After asking the farmers at the market without much help, I took matters into my own hands to research what, if any, uses there were for my carrot tops. Check out the Carrot Museum website for some great recipes. I really loved their idea for a carrot top pesto, though I didn’t actually follow their recipe since I didn’t have the ingredients on hand.

Normally I would let you know about the fantastic nutrition of carrot tops before I delve into recipes and the like.
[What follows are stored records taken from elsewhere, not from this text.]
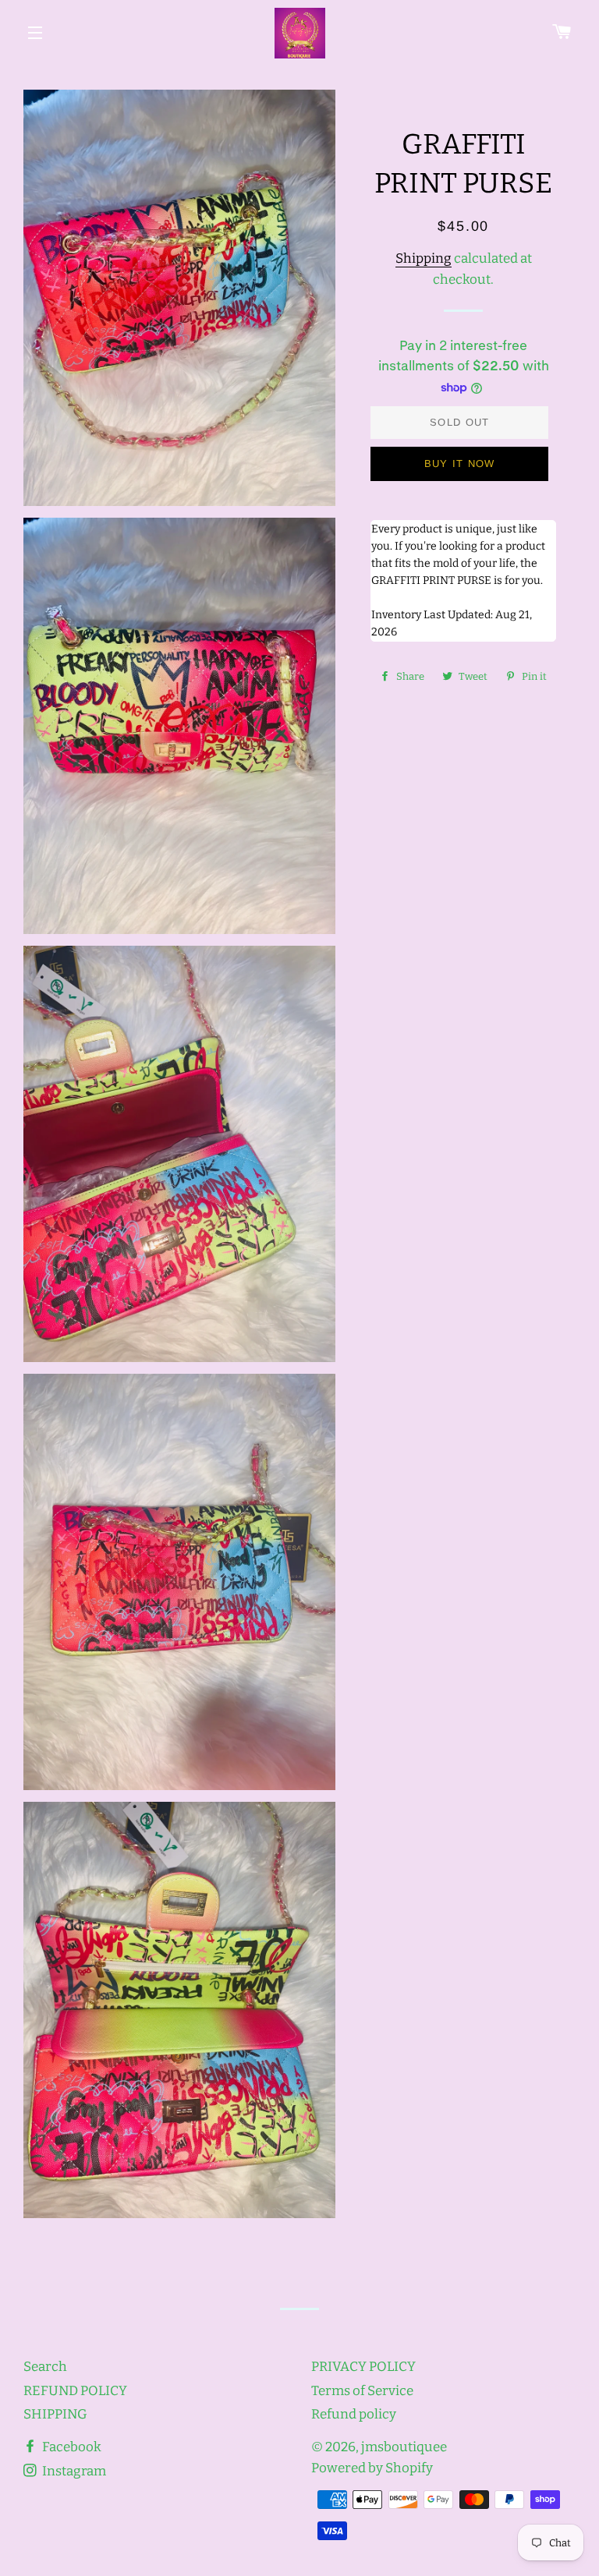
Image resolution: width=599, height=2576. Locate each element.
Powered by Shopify (372, 2468)
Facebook (70, 2447)
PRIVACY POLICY (363, 2366)
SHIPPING (55, 2414)
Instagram (73, 2471)
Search (45, 2366)
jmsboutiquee (404, 2447)
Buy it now (459, 463)
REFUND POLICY (75, 2391)
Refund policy (353, 2414)
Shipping (423, 258)
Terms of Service (362, 2391)
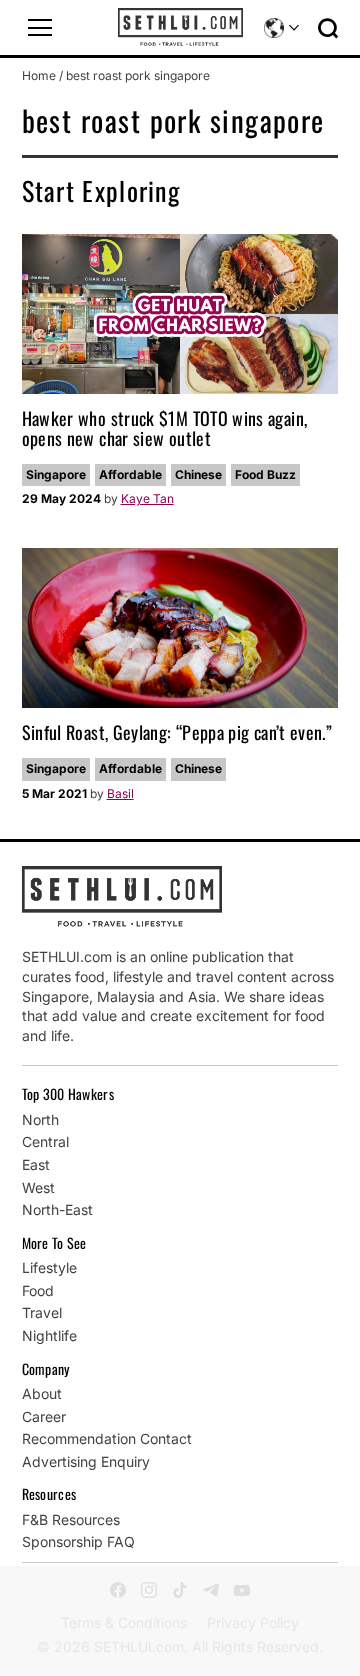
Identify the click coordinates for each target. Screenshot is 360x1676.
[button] (40, 28)
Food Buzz (265, 474)
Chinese (198, 474)
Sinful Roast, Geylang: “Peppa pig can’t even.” (177, 732)
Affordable (130, 474)
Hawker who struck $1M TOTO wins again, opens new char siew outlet (165, 428)
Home (39, 75)
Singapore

However, there were no reputable sources to be found on the topic. That doesn’t mean that carrot tops aren’t nutritious, however. If I had to use my nutritional knowledge and background to estimate the nutrients found in carrot tops, I would say that there is potassium (promotes heart health among other things), vitamin K (involved in bone health and maintenance as well as blood clotting) and iron. Again, this is my estimation of the nutrients found in carrot tops and should by no means be taken as fact.

So, on to the recipe:

Carrot Top Pesto:

Ingredients:

  • 1 cup carrot tops, rinsed, with any large stems removed
  • 1/2 cup basil leaves, rinsed
  • 3 Tbsp olive oil (or more if you want a thinner pesto)
  • 3 Tbsp nuts or seeds (I used pepitas because that was all I had. Pine nuts or walnuts would be best)
  • 1 tsp garlic powder
  • 1 tsp lemon pepper
  • 1/2 tsp salt

Directions:

Blend all ingredients in a food processor until creamy.

Carrot top pesto made an excellent topping to my turkey meatballs at lunch…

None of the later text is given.